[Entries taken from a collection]
· · · · · · ·
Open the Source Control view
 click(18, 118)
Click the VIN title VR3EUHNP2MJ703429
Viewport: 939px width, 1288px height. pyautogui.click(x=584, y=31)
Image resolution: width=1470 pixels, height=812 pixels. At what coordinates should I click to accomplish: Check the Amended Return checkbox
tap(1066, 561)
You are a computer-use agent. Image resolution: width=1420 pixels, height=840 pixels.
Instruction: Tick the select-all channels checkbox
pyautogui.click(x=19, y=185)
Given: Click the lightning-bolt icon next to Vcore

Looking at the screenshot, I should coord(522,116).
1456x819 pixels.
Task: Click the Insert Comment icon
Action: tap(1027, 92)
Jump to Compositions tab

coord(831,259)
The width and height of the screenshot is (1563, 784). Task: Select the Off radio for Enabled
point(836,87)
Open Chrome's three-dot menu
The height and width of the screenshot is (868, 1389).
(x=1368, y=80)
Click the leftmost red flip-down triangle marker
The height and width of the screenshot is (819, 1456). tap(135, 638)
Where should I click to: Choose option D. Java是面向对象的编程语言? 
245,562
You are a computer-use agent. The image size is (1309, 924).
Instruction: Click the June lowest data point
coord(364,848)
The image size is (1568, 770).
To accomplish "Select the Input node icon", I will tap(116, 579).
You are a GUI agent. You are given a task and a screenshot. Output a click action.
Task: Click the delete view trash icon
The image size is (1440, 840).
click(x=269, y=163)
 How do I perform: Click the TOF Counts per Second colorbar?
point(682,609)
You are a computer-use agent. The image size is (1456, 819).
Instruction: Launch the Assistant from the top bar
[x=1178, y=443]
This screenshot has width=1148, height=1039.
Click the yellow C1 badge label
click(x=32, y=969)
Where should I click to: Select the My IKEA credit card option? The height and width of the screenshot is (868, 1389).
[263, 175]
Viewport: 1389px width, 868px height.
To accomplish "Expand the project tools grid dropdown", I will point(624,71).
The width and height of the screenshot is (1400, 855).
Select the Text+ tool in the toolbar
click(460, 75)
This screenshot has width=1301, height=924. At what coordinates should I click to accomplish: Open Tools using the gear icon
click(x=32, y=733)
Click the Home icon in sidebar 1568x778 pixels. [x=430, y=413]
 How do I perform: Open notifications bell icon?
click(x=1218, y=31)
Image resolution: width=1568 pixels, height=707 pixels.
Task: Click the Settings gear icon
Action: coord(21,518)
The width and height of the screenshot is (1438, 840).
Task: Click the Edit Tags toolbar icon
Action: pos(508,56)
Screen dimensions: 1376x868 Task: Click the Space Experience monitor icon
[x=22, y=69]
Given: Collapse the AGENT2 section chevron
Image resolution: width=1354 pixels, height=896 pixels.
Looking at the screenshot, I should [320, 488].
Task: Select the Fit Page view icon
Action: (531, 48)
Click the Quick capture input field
· · · · · · ·
In the records, count every line that includes "computer" and give the count alone.

Response area:
3